**Verilen Metin**
—————

İran makamları, bu bilgilerin bir kısmını doğruladı, büyük bir kısmına ilişkin açıklama yapılmadı. İran Cumhurbaşkanı Mesud Pezeşkiyan, "güçlü bir yanıt verileceğini" açıklarken, İran'ın misilleme olarak İsrail'e 100 adet dron gönderdiği iddia edildi.
Bu gelişmeler, Hamas'ın İsrail'e yönelik 7 Ekim 2023'teki saldırısından bu yana tırmanan İran-İsrail gerginliğinin doğrudan ‘sıcak çatışmaya’ dönüştüğünü gösteriyor.
Bu durum, her iki ülkenin askeri ve mali güçlerinin detaylı bir karşılaştırmasını zorunlu kılıyor.
SAVUNMA BÜTÇELERİ VE MALİ GÜÇ
İsrail, 2024’te savunma harcamalarını yaklaşık 30 milyar dolara yükseltti. Bu, ülkenin tarihindeki en yüksek askeri bütçelerden biri. Kaynaklar büyük ölçüde hava kuvvetleri modernizasyonu ve çok katmanlı füze savunma sistemlerine ayrıldı. 2025 için bütçenin benzer seviyede kalması bekleniyor.
İran ise 2024’te savunma harcamalarını 7,9 milyar dolara düşürdü. Ancak 2025 için bütçesini yüzde 200 artırarak yaklaşık 24 milyar dolara çıkarmayı planlıyor.

—————

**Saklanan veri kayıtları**

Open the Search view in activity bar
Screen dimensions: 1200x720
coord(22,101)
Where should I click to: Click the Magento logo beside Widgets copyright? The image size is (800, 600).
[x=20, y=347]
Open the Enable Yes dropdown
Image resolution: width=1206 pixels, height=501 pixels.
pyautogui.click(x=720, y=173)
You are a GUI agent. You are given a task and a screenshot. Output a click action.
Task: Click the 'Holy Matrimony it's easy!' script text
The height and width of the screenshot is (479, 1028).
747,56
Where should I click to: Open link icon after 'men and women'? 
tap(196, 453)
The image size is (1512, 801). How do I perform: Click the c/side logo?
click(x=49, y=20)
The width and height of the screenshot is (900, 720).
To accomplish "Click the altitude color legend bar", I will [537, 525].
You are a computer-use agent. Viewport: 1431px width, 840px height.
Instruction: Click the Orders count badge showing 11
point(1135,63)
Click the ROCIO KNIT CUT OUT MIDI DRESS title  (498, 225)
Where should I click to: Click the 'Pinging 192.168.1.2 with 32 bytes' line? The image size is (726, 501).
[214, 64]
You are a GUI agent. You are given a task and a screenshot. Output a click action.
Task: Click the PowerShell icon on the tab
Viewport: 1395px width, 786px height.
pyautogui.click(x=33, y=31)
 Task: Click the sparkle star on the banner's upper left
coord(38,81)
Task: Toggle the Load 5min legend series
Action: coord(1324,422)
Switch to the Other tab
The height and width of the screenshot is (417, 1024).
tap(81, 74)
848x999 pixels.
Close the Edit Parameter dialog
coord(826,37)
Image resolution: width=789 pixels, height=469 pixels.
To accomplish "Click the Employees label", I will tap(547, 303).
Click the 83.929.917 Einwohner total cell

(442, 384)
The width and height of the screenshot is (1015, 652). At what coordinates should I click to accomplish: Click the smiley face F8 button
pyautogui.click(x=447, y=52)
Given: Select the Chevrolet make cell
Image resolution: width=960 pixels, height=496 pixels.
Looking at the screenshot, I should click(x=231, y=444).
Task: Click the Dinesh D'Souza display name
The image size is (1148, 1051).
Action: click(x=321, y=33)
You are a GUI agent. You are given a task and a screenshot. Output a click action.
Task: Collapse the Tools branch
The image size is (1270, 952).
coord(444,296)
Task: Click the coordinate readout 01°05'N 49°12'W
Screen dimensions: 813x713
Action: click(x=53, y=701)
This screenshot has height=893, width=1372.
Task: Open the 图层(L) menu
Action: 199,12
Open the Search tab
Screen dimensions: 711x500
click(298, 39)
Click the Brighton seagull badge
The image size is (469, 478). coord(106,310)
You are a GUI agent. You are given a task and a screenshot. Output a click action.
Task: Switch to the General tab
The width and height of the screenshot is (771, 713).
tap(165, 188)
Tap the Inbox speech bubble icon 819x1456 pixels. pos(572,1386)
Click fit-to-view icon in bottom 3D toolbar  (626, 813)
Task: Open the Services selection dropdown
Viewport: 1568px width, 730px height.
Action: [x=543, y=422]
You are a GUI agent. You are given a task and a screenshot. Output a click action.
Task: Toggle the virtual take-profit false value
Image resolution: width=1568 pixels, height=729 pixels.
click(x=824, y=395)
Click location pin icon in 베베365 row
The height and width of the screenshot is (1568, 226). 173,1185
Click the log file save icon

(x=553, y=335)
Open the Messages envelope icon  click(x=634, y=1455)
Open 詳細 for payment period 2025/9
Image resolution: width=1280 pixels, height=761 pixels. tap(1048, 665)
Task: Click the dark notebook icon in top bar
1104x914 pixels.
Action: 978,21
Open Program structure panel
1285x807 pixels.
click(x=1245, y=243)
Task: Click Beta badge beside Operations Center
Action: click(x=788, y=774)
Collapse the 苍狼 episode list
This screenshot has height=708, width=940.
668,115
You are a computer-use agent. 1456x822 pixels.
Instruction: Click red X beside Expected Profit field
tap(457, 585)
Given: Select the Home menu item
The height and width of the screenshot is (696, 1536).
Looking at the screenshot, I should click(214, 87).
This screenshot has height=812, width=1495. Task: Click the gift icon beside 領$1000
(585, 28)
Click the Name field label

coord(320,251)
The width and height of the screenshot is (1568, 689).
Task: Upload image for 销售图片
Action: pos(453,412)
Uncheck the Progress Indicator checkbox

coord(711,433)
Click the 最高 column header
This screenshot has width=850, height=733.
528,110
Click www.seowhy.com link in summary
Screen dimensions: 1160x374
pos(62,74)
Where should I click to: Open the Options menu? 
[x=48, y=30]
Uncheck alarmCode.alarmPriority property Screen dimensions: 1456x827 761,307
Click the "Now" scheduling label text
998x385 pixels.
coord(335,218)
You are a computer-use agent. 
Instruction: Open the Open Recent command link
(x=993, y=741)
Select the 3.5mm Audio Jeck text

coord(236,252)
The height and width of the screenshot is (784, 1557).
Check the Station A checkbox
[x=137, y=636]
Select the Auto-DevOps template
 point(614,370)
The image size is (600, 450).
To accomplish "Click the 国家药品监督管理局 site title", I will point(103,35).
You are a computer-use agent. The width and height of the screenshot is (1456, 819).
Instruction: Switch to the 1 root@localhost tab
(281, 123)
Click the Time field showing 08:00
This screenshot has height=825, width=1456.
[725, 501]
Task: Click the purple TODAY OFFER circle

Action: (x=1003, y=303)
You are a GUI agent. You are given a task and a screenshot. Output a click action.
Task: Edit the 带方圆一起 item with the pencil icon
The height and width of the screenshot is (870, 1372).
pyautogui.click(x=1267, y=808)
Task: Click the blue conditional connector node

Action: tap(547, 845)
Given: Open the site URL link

—————

**Alıştırma Görevleri**
**A)** Kayıtlarda "Click the log file save icon" ifadesini içeren satırdan "Action: (x=1003, y=303)" ifadesini içeren satıra kadar, iki uç da dahil olmak üzere, satırları boş satırları atlayarak numaralı liste hâlinde aktarın.
**B)** İran ile İsrail'in askeri ve mali güçlerini karşılaştıran metnin bir sonraki bölümünü, son cümlesinden sonra yazarak tamamlayın.
Metin ve kayıtlar birbirinden ayrı malzemelerdir.

**Alıştırma Sonuçları**
**A)**
1. Click the log file save icon
2. (x=553, y=335)
3. Open the Messages envelope icon  click(x=634, y=1455)
4. Open 詳細 for payment period 2025/9
5. Image resolution: width=1280 pixels, height=761 pixels. tap(1048, 665)
6. Task: Click the dark notebook icon in top bar
7. 1104x914 pixels.
8. Action: 978,21
9. Open Program structure panel
10. 1285x807 pixels.
11. click(x=1245, y=243)
12. Task: Click Beta badge beside Operations Center
13. Action: click(x=788, y=774)
14. Collapse the 苍狼 episode list
15. This screenshot has height=708, width=940.
16. 668,115
17. You are a computer-use agent. 1456x822 pixels.
18. Instruction: Click red X beside Expected Profit field
19. tap(457, 585)
20. Given: Select the Home menu item
21. The height and width of the screenshot is (696, 1536).
22. Looking at the screenshot, I should click(214, 87).
23. This screenshot has height=812, width=1495. Task: Click the gift icon beside 領$1000
24. (585, 28)
25. Click the Name field label
26. coord(320,251)
27. The width and height of the screenshot is (1568, 689).
28. Task: Upload image for 销售图片
29. Action: pos(453,412)
30. Uncheck the Progress Indicator checkbox
31. coord(711,433)
32. Click the 最高 column header
33. This screenshot has width=850, height=733.
34. 528,110
35. Click www.seowhy.com link in summary
36. Screen dimensions: 1160x374
37. pos(62,74)
38. Where should I click to: Open the Options menu? 
39. [x=48, y=30]
40. Uncheck alarmCode.alarmPriority property Screen dimensions: 1456x827 761,307
41. Click the "Now" scheduling label text
42. 998x385 pixels.
43. coord(335,218)
44. You are a computer-use agent. 
45. Instruction: Open the Open Recent command link
46. (x=993, y=741)
47. Select the 3.5mm Audio Jeck text
48. coord(236,252)
49. The height and width of the screenshot is (784, 1557).
50. Check the Station A checkbox
51. [x=137, y=636]
52. Select the Auto-DevOps template
53.  point(614,370)
54. The image size is (600, 450).
55. To accomplish "Click the 国家药品监督管理局 site title", I will point(103,35).
56. You are a computer-use agent. The width and height of the screenshot is (1456, 819).
57. Instruction: Switch to the 1 root@localhost tab
58. (281, 123)
59. Click the Time field showing 08:00
60. This screenshot has height=825, width=1456.
61. [725, 501]
62. Task: Click the purple TODAY OFFER circle
63. Action: (x=1003, y=303)

**B)**
Bu, Tahran’ın füze programı ve yerli savunma sanayine yatırım yapma isteğini gösteriyor.
ASKERİ GÜÇ VE EKİPMAN
İsrail modern savaş teknolojisini caydırıcılık stratejisinin merkezine koydu. F-35, F-15 ve F-16 savaş uçakları bölgede hava üstünlüğünü garantiliyor. Demir Kubbe, Davut’un Sapanı ve Arrow sistemlerinin oluşturduğu çok katmanlı savunma kalkanı füze tehditlerine karşı etkili koruma sağlıyor. 465 bin rezerv personel, hızlı mobilizasyon imkanı sunuyor. Zayıf nokta ise kara kuvvetlerinin sayısal yetersizliği ve sınırlı denizaltı filosu.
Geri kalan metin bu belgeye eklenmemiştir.